With its launch of on-demand streaming services HBO Go and HBO Now adding more numbers, it is bucking the trend amidst changes in the industry.

This reshaping of the media landscape is challenging even the biggest names in entertainment, including billionaire Rupert Murdoch who just last year sold off 21st Century Fox’s much-loved cable networks National Geographic and FX.

Apple’s inroads into producing original content and Disney’s announced foray into Netflix this year will also be worth watching.

These media giants are awakening to the rise in demand for not just more television but on-demand video streaming services. Nielsen surveys suggest viewers watch almost double the number of hours of television compared to almost 30 years ago.

Closer to home, the 2016 media consumption habits survey released by what was the Media Development Authority showed nine in 10 of those aged 15 to 34 use online streaming services.

Technological advancement has been an enabler - in offering larger smartphone screens and cheaper high-definition televisions, not to mention enormous personalisation benefits as it serves up content you’re likely to continue watching using your viewing history.


Money flows where there is more to be made.

What else explains HBO taking a chance on two then-lightweight novelists-now-turned-big-time-producers David Benioff and DB Weiss and a relatively unknown George RR Martin on a fantasy series?

The folks at HBO made risky bets on GOT.

FILE PHOTO: HBO logo is on display during an Apple event in San Francisco, California, U.S., March 9, 2015. (Photo: REUTERS/Robert Galbraith/File Photo)

READ: Actual Game Of Thrones sets to open as tourist attractions by 2019

Many say the show’s period drama epic battle scenes, sprawling cast and picturesque landscapes, which involved filming across Croatia, Malta and Morroco, was a winning formula that explains its success.

With such a vast scale of production, Westeros really felt like a world of its own - but was coming at a cost of US$15 million an episode for its penultimate season.

Another risk: So many dramas employ a tried-and-tested formula – where much-adored characters are put in some level of danger but never really enough to get them killed. You knew deep down inside your hero will survive. Yet GOT wants to give you none of that assurance.

Instead, it breaks the mould to tell the distasteful story of what happens when your best-laid plans get outmanouevred, when promises are broken and a moment of folly brings unfathomable but all-too-real consequences.
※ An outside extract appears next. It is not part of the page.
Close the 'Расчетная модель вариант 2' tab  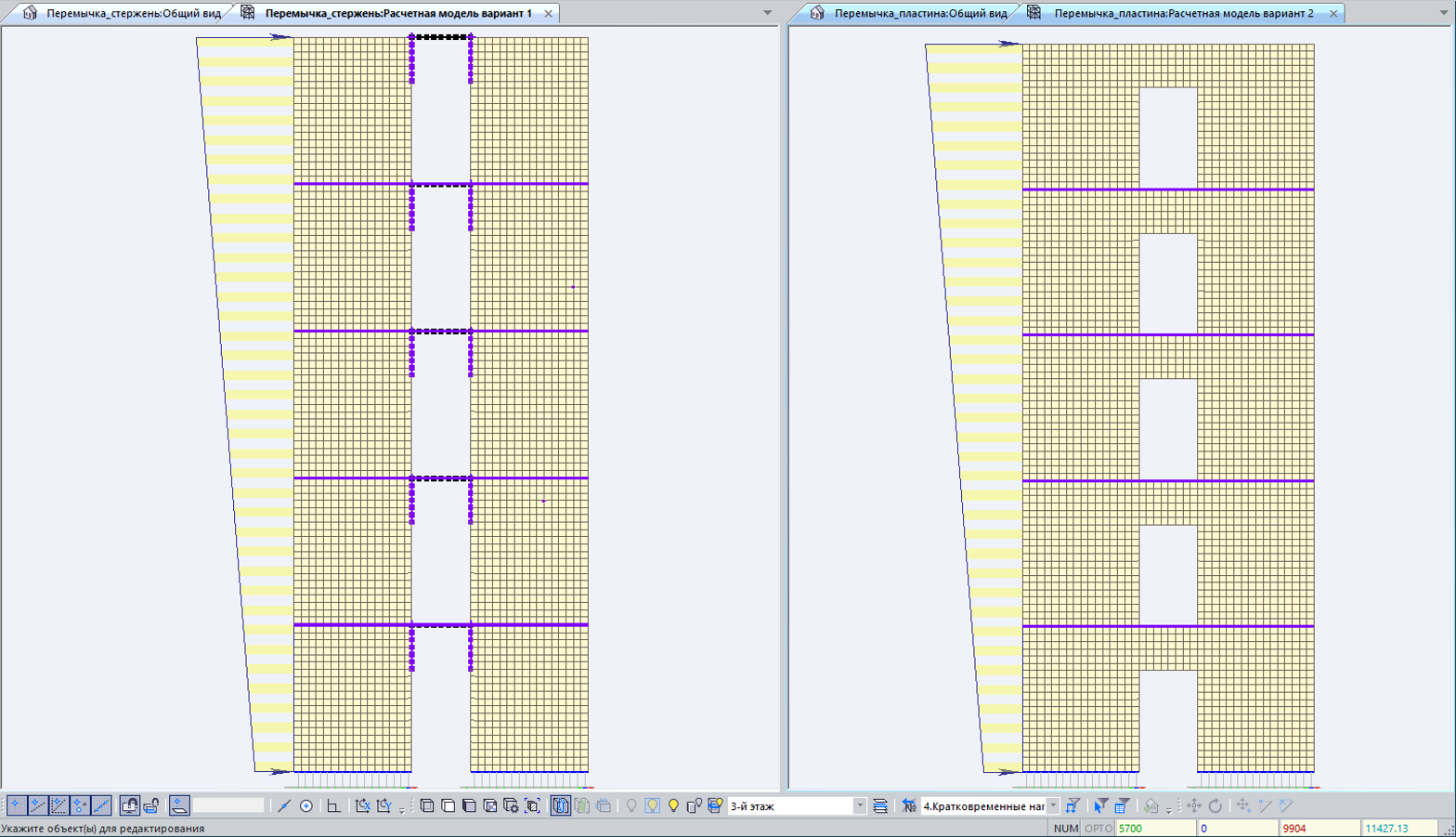pyautogui.click(x=1333, y=13)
That may have worked actually. Its sharp writing comes through not just in season narrative arcs but also in the bad-ass one-liner comebacks, which were huge Easter eggs for me. Here’s one:

Cersei: You’re not half as smart as you think you are.
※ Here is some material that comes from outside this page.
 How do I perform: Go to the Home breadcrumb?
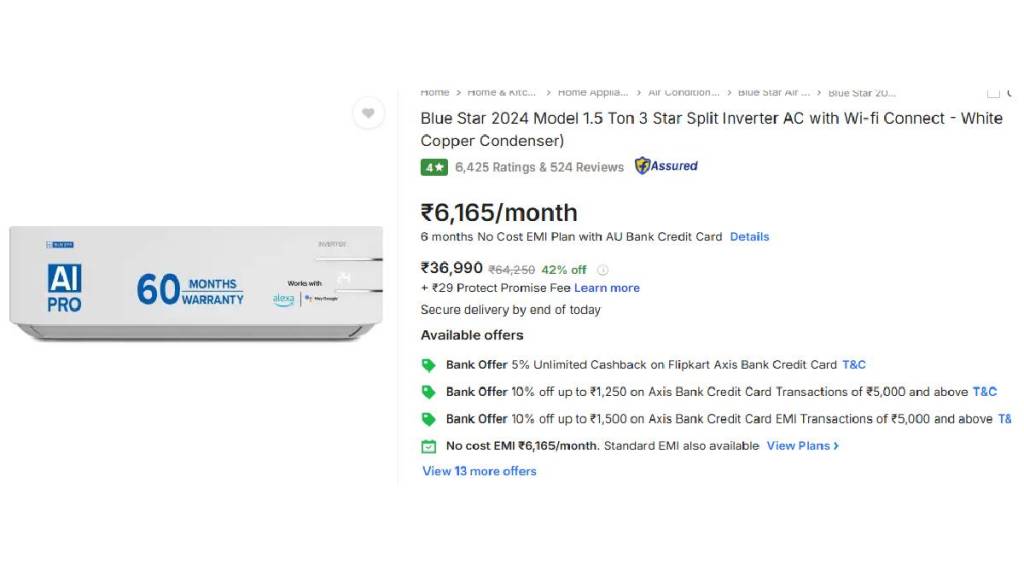point(435,93)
Tyrion: That still makes me twice as clever as you.


GOT shows us that the world can be a dangerous one that hangs on a precarious balance, in which preparation, help and luck play important roles.

It’s also a reflection of the shifts in the media landscape where shows must double down on creating engagement and recognising changes in viewership patterns.

The question really is what are we to do after GOT ends? What will we do with our lives after the heroes win and the story is over?

HBO’s answer? A prequel in the works.

Lin Suling is executive editor at CNA Digital News where she oversees the Commentary section.